Malaysia Airlines flight 370’s disappearance has left much of the world asking questions about the legitimacy of the Malaysian government as well as, for many Americans at least, the safety and security of airplanes today.

 

Information released from investigators has created some conspiracy theories concerning the fate of the passengers on the plane. One prominent theory is that the plane was hijacked by the pilots or someone with advanced knowledge of the Boeing 777’s Flight Management System — the computer system that keeps the plane on track to its destination. Another theory poses the sad, grim possibility that the plane went down in the Indian Ocean, giving credibility to debris found by satellites in the ocean that are thought to be linked to the MH370.

 

Despite the evidence against the pilots, however, the question that comes to mind is not “why would they do such a thing?” but first and foremost: how is it even physically possible to lose a commercial plane in thin air?

 

We have gone to great lengths to include a flight data recorder — more commonly referred to as a “black box” — in airplanes, to record sounds and pressure that investigators utilize to inspect crashes, yet we have not had the initiative to discover a way to place a tracking device on them.
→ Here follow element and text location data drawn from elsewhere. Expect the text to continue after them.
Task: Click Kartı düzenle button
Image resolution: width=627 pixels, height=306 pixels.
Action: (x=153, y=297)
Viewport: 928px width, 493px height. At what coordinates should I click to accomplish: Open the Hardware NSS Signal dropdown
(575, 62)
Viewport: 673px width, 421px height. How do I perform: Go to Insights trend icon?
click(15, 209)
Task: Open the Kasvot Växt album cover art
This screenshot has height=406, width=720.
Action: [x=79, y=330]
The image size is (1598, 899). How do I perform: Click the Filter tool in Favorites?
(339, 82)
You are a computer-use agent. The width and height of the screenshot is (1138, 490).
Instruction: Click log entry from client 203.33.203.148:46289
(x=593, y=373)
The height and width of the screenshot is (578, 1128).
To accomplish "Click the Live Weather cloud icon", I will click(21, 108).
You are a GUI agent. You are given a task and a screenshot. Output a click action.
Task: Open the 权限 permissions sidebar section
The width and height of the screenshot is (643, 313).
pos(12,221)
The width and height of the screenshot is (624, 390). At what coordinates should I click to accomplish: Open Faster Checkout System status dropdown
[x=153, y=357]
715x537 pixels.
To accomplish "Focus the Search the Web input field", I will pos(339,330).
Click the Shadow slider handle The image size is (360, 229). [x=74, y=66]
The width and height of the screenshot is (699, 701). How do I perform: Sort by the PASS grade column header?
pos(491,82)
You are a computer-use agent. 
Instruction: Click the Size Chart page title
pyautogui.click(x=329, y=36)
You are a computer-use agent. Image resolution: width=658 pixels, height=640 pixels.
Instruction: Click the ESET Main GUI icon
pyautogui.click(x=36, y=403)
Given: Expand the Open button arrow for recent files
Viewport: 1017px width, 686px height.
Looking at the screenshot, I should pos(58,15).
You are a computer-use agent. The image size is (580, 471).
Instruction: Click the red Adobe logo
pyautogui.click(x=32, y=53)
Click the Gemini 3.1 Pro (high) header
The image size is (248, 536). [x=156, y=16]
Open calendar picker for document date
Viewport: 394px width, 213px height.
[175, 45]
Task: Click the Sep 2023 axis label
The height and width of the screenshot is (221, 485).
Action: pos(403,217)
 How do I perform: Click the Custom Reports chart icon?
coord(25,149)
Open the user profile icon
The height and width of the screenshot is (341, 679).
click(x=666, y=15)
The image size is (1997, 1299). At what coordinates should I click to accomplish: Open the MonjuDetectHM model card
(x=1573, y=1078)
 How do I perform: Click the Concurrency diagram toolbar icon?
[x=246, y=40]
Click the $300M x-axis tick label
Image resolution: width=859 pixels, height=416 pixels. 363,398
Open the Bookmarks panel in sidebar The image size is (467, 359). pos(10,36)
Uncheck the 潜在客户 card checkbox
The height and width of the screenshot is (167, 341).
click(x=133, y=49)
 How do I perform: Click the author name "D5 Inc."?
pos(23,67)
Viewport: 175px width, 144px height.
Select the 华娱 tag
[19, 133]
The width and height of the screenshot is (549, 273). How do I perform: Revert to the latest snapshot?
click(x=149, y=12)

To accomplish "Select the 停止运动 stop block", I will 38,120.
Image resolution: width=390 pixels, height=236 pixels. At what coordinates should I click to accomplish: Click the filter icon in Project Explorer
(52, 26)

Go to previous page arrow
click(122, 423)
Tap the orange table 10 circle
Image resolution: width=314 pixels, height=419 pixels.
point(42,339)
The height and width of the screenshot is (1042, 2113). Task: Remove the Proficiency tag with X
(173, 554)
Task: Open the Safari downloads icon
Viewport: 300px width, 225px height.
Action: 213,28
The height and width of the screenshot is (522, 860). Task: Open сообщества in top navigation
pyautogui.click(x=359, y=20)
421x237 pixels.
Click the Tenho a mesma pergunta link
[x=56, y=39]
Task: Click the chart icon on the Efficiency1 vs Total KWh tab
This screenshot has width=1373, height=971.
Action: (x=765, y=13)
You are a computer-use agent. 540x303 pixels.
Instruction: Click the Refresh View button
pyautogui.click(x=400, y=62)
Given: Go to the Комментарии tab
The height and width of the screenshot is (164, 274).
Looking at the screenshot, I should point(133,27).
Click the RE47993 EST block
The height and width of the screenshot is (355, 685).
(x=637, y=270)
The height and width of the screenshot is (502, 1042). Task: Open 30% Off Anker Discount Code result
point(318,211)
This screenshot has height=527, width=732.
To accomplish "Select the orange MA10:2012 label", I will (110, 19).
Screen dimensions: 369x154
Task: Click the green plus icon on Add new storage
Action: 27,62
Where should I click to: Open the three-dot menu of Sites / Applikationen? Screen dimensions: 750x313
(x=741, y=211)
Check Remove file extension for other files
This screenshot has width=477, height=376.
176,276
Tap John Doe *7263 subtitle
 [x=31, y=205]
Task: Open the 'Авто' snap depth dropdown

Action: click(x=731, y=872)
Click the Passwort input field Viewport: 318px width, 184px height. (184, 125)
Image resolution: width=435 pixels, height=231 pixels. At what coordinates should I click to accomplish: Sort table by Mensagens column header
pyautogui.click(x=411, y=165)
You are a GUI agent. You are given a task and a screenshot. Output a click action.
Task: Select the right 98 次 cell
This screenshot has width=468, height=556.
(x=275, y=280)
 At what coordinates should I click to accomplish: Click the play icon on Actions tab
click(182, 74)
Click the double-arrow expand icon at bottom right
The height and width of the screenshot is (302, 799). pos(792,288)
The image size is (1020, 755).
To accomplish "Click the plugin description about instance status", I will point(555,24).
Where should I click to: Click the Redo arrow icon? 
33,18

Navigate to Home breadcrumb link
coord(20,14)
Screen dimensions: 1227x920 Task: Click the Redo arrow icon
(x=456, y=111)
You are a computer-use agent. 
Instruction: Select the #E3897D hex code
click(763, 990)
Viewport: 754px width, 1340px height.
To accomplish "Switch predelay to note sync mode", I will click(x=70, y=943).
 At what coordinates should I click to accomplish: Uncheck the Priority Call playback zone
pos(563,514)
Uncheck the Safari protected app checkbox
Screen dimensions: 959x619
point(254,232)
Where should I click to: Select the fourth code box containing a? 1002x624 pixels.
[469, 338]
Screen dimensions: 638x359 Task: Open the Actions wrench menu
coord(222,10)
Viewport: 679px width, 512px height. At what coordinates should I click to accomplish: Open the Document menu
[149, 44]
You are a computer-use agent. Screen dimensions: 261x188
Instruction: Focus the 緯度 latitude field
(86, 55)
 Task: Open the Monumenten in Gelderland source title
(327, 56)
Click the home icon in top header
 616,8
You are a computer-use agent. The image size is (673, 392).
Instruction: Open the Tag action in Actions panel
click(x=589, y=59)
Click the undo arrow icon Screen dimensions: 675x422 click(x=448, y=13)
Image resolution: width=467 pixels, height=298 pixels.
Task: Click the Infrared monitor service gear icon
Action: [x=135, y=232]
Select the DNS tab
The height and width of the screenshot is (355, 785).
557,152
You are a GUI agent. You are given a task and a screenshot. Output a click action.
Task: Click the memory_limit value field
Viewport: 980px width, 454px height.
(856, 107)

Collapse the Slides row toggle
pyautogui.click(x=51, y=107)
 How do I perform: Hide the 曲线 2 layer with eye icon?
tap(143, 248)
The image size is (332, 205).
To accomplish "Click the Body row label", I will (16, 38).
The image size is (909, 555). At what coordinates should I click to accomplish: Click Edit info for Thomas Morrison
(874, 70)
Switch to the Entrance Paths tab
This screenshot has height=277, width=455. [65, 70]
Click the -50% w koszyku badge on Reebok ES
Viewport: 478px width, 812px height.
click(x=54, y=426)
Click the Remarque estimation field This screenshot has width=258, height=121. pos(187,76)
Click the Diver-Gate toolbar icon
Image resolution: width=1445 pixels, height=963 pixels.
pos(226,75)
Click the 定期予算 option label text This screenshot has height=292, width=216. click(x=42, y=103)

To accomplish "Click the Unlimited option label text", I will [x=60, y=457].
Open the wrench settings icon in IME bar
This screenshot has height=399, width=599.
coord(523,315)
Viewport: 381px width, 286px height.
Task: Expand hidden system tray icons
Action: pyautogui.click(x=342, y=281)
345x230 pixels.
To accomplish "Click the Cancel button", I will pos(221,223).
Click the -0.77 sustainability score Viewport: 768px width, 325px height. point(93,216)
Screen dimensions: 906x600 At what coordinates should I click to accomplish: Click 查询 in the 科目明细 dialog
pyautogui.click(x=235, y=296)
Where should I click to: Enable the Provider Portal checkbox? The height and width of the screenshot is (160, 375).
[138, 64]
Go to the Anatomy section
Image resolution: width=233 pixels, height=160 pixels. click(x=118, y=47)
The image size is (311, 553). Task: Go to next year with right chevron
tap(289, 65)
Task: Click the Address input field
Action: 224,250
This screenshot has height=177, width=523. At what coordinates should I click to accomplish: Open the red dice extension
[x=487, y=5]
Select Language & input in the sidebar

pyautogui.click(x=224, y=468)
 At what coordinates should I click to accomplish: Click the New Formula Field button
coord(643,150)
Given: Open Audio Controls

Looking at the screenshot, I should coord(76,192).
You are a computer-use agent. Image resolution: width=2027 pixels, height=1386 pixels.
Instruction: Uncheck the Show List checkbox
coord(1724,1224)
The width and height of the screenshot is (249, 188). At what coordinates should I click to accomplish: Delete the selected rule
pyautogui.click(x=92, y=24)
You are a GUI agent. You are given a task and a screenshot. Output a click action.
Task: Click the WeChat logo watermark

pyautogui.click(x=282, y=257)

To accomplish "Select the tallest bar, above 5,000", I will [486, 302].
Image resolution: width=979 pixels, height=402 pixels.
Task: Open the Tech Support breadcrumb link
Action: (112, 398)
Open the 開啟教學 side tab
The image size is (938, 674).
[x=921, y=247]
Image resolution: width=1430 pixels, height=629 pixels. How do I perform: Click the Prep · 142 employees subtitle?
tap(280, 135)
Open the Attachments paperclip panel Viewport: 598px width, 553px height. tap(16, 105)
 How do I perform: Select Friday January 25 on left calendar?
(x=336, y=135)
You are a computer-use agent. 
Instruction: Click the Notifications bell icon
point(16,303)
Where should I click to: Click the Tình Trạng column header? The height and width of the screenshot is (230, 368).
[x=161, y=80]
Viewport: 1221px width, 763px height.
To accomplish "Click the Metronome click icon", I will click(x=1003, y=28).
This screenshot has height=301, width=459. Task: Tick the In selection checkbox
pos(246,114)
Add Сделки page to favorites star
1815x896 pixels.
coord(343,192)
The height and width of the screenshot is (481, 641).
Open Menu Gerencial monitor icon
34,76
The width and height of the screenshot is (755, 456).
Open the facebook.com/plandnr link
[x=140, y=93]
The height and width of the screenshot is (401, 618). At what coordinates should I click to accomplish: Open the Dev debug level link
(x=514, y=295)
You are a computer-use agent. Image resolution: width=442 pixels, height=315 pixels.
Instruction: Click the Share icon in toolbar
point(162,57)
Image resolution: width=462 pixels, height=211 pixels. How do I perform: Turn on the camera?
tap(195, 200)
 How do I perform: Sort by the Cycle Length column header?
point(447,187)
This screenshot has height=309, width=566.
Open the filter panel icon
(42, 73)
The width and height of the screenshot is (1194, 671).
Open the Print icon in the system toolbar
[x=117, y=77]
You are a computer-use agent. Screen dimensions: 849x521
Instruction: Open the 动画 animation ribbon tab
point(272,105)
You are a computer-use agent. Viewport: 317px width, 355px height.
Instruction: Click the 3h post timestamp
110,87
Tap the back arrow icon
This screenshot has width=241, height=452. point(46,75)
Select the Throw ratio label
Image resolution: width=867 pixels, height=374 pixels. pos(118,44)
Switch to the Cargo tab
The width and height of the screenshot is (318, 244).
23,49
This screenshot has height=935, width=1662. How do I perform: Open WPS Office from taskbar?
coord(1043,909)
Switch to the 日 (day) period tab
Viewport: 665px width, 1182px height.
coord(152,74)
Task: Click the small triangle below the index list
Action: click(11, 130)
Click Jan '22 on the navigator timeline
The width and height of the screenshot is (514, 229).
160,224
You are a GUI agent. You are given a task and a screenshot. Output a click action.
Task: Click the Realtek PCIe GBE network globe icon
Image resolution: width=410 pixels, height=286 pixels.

A tracking device on an aircraft might be what is needed to save an airline the embarrassment, the time, and the lives of 239 passengers.

 

We have the ability to track 317 million domestic strangers through their phones and tablets, yet we have a plane that has been missing for over two weeks now.  The sheer irony of it all illustrates that we have our priorities out of order, and that does nothing for the nerves of frequent or potential flyers.  People are frightened; as seen with a Virginia native, Tracy Clements, who stated, “It makes [her] afraid to have [her] son fly to his Naval cadet retreat … I may end up driving him there, so I don’t worry.”

 

Many people drive in lieu of flying; however, the fear of getting on a flight is evident when Clements reveals that the drive is from Comer, Ga. to Pensacola, Fla. — a nine hour ride. The amount of time it would take to fly from Atlanta to Pensacola, Fla., according to TravelMath, is approximately one hour and four minutes.